Machine Learning & AI

Can It Scale? How Autoscaling Impacts Compute Costs for Inference

Can It Scale? How Autoscaling Impacts Compute Costs for Inference

In Summary:

  • Effective autoscaling (faster model loading time + pod spin-up times) can reduce the cost of running inference and optimize your compute usage. 
  • It’s important to consider both latency and cost when comparing autoscaling scenarios; an unoptimized autoscaling solution can lead to performance degradation, resulting in a poor user experience and potentially more costs.
  • A better autoscaler makes for a more cost-effective solution without hindering your application’s performance.


When evaluating a cloud inference service, companies have to choose how they will define success. This means prioritizing no more than two of the three: accuracy, low latency, and low cost.

Whichever of the two options you choose, there is a drawback. A low-latency, highly-accurate service often means you’re paying for lots of idle compute.
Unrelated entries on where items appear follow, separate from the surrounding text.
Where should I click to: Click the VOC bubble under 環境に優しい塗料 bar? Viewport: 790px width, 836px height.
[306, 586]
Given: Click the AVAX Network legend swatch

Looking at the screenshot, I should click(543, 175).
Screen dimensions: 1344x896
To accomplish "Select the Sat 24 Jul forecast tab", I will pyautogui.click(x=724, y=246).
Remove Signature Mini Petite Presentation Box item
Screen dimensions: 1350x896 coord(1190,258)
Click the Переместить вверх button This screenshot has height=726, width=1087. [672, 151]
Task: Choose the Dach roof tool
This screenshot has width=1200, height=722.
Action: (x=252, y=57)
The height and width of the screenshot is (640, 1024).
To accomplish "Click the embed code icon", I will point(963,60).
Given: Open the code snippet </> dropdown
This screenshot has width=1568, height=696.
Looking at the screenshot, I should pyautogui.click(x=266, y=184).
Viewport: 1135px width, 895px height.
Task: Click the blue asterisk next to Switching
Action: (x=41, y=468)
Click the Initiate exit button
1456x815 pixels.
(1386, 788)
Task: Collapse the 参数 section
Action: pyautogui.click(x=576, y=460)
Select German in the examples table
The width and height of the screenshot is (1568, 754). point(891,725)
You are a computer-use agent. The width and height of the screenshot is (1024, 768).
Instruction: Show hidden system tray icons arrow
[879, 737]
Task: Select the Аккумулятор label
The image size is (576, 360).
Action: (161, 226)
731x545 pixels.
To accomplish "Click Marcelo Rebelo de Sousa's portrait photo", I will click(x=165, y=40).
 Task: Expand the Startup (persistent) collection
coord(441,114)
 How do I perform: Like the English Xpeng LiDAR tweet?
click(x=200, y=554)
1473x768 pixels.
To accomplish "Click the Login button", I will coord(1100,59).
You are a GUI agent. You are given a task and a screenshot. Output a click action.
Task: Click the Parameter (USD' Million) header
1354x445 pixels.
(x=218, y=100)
Of course, the ideal scenario would be to have all three, but it currently doesn’t exist for the majority of the market. 

Evaluating an inference involves weighing accuracy, low latency, and low cost.

The reality is that cost is always a consideration. So, how can companies run inference more efficiently? An important factor is autoscaling.

Effective autoscaling (faster model loading time + pod spin-up times) can drastically keep down the costs of running inference and optimize your compute usage. 

Autoscaling: What It Is and How It Works

What is autoscaling? 

Autoscaling is the process that enables an application in a cloud service to automatically scale capacity in response to changing demand. 

Typically the user sets the minimum and maximum replicas of pods for their inference service, and autoscaling is enabled any time the value of minReplicas differs from the value of maxReplicas. 

During periods of high usage, the autoscaler will spin up more pods to meet demand and scale pods down as usage declines. Some cloud inference services, like CoreWeave’s, can automatically scale to zero during long periods of idle time, consuming neither compute resources nor incurring billing.

This is a simple illustration of CoreWeave Inference Service.

Why is autoscaling important?

Autoscaling aims to optimize your compute usage and keep costs low by helping to avoid under or over-provisioning GPU resources. This makes it a vital component for most modern workloads, especially those with unpredictable usage like inference. 

Let’s say your app gets an unexpected promotion on social media (yay!) like this brand did. Autoscaling helps ensure your app can access enough resources needed to serve the spike in usage without completely slowing down the inference process.

With autoscaling, you don’t have to manually increase your infrastructure or frantically find more GPU resources to handle more requests. The autoscaler finds it for you. 

For inference services in which you pay only for the compute you use, the quality of its autoscaling can have a massive impact on your bottom line.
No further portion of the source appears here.